Schlierens Finanzvorsteherin Manuela Stiefel (FDP) relativierte das Resultat bereits im Vorfeld (Ausgabe vom 31.März). Obwohl der Abschluss um 7,8 Millionen Franken besser ausgefallen sei als budgetiert, sei die Verschuldung der Stadt angestiegen, erklärte Stiefel. Dies aufgrund eines Finanzierungsfehlbetrages vom vergangenen Jahr. Ausserdem würden in den nächsten Jahren mit dem Stadtplatz, dem Schulhaus Schlieren West und den Bautätigkeiten im Pflegebereich grössere Investitionen anstehen.

Fraktionspräsident von SP/Grünen, Pascal Leuchtmann (SP), knüpfte in seiner Empfehlung zur Rechnung an diesem Punkt an: Die Zeiten, als Firmen in Schlieren 40 Prozent des Steuerertrags aufgebracht hätten, seien vorbei. «Heute liefern natürliche Personen 75 Prozent aller Einnahmen der Stadt», so Leuchtmann. Deshalb müsse man das Augenmerk vermehrt auf die Einnahmen – auf die Lebensqualität der natürlichen Personen – richten und in die Infrastruktur investieren.

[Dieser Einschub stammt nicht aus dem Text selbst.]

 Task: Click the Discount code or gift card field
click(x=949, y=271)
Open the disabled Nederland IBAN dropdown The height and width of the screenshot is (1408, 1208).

Beat Kilchenmann (SVP) gab zu bedenken, dass die ordentlichen Steuereinnahmen 2011 tiefer als diejenigen der Vorjahre ausgefallen seien: «Es ist deshalb wichtig, dass wir mehr steuerkräftige Einwohner anlocken können.»

Stefano Kunz (CVP) widersprach Leuchtmann. Es sei kaum möglich, die Einnahmen – also die Steuerzahler – im Griff zu behalten. «Wichtiger ist es, die Ausgaben reduzieren zu können», erklärte Kunz. Dies solle geschehen, indem man die Sozial- und Personalausgaben zu senken versuche.

FDP-Fraktionspräsident Andreas Geistlich wies darauf hin, dass in den Erträgen im Jahr 2011 auch Steuern der Vorjahre enthalten seien. Damals hätten die juristischen Personen einen grösseren Teil der Steuereinnahmen ausgemacht, sagte er. Es sei deshalb falsch, den Fokus nur auf die Bedürfnisse der natürlichen Personen zu halten, wie dies die SP fordere. «Schlieren muss auch für juristische Personen attraktiv bleiben», so Geistlich.

Steuerfussdiskussion im Gange

Um den Wirtschaftsstandort Schlieren zu fördern, richtete Geistlich bereits im April eine Motion an den Stadtrat. Darin forderte er einen Steuerfuss, der «markant tiefer ist als 119 Prozent». Auf diesem Wert liegt er in Schlieren seit bald zehn Jahren.

Mitte Juni musste die FDP ihre Motion aus formalen Gründen zähneknirschend zurückziehen: Der Stadtrat beschloss, den Vorstoss nicht entgegenzunehmen. Die Begründung: Der Steuerfuss werde zwar vom Stadtrat vorgeschlagen, das Parlament sei aber für seine Festlegung zuständig, weshalb diese nicht motionsfähig sei. Die FDP will ihre Anliegen dennoch weiterverfolgen.

Schliesslich genehmigten alle Fraktionen, wie von der Rechnungsprüfungskommission empfohlen, die Jahresrechnung 2011.